James VI wrote to his wife, Anne of Denmark, on 15 October describing the battle in which his "rebels have inflicted the defeat, but have received the greater loss, through the death and wounding of many of their principal gentleman". James intended to remain in the north to seek out the hiding places of the "papist lords" and invited Anne to come north. Instead, James VI returned in November, leaving the Duke of Lennox as his lieutenant. Lennox wrote a short account of his proceedings in Aberdeenshire, holding trials for prisoners, and putting castles and strongholds in the hands of loyal "best affected gentlemen of the country". Lennox's operations were in part funded a subsidy paid to James VI by Queen Elizabeth.

In early 1595, Errol embarked at Peterhead and Huntly at Aberdeen, for the Continent. As the king headed north he arranged for the houses of Sir John Ogilvie, son of Lord Ogilvie, Sir Walter Lindsay, Old Slains Castle that belonged to Errol and Strathbogie Castle that belonged to Huntly to be razed to the ground, on the pretext that Jesuits and priests had been harboured in them. Huntly spent sixteen months travelling through Germany and Flanders after which he was recalled to Scotland where along with Errol and Angus were restored to their former honours by the Parliament held at Edinburgh in November, 1597. Two years later the king elevated the Earl of Huntly to be Marquess of Huntly.

John Maclean, a chieftain of the Macleans was mortally wounded but requested to be buried at the nearby Chapel of Downan, which had apparently been destroyed by Argyll's troops before the battle and then later rebuilt.

Between 1591 and 1594 the peace in Scotland had been disturbed on several occasions caused by the activities of Francis Stewart, 5th Earl of Bothwell, who was a nephew of the third husband of Mary, Queen of Scots, James Hepburn, 4th Earl of Bothwell. This had resulted in the serious revolt of the Catholic dissidents in the north-east.

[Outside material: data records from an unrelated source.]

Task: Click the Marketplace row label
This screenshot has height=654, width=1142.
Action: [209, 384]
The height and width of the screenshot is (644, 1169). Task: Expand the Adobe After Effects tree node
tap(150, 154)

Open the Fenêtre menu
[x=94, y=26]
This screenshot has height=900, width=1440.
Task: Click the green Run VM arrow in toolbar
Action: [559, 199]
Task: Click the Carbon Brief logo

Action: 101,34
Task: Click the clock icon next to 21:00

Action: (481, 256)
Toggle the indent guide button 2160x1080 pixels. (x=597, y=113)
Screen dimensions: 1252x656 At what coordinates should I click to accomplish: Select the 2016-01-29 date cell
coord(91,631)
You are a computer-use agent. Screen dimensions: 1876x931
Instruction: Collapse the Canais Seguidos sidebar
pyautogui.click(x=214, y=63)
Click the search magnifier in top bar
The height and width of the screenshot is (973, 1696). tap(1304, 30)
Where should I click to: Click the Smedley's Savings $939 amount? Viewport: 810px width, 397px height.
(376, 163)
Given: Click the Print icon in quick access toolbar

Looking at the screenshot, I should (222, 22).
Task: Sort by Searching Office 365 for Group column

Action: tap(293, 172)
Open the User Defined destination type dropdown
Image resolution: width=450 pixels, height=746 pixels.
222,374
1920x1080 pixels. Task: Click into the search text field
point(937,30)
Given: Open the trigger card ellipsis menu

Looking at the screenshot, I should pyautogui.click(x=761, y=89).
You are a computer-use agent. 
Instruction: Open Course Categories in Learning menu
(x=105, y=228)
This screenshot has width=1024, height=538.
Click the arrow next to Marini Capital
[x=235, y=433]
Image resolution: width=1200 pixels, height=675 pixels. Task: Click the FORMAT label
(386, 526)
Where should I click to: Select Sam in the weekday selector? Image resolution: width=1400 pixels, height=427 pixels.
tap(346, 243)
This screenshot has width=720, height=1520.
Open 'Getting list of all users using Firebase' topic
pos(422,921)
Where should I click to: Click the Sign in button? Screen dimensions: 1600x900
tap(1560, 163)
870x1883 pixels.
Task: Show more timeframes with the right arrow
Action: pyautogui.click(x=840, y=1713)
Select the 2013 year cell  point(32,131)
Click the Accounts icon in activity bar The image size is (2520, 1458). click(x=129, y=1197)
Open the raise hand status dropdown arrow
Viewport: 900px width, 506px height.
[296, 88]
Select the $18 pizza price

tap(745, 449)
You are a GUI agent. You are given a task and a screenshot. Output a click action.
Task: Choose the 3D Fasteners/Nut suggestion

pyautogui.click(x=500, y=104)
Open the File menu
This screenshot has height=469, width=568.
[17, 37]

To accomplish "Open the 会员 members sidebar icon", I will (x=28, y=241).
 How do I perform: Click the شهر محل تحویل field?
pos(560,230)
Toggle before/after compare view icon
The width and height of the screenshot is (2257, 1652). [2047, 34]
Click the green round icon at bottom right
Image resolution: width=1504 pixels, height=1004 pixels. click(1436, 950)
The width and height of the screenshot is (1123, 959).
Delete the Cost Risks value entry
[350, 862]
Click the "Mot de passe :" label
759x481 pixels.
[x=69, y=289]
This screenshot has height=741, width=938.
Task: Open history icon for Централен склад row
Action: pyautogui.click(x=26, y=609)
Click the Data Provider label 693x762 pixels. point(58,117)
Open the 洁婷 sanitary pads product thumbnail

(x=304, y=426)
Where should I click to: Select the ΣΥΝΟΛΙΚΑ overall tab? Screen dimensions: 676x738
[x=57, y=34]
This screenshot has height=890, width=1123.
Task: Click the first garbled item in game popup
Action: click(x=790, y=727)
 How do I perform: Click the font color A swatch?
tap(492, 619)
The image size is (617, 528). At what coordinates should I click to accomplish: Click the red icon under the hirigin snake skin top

However, with the death of John Maxwell, 8th Lord Maxwell, who was a staunch Catholic, at the Battle of Dryfe Sands in 1593 and the fall of the northern Earls after the Battle of Glenlivet in 1594, the Catholic cause was destroyed.

==Music connected with the battle==

The Battle of Glenlivet in 1594 was the last time that the Highland harp was used on the battlefield, finally being discontinued in the Scottish Highlands in about 1734, leaving the Great Highland bagpipe as the instrument of Scottish martial music. A ballad called "The Battell of Balrinnes" which was written by Patrick Hannay (died c. 1630) was based on the Battle of Glenlivet and in particular Andrew Gray who commanded Huntly's artillery. Another ballad, called "Bonnie James Campbell" may have been a lament for a man killed in the battle. The oldest known copy of the ballad is in a manuscript held in the Advocates Library in Edinburgh, but its precise age is not known. Several different versions and interpretations of the ballad have since been published. The original manuscript version is as follows:

O it's up in the Highlands, and along the sweet Tay,
Did bonie James Campbell ride monie a day.

Sadled and bridled, and bonie rode he;

He came horse, he came sadle, but neer hame cam he.

And doun cam his sweet sisters, greeting sae sair,

And down cam his bonie wife, tearing her hair.

My house is unbigged, my barn's unbeen,

My corn's unshorn, my meadow grows green.'

==Archaeology==

A group of standing stones near to the site of the battle are said to have an association with the Battle of Glenlivet, although it is not known when the stones were set.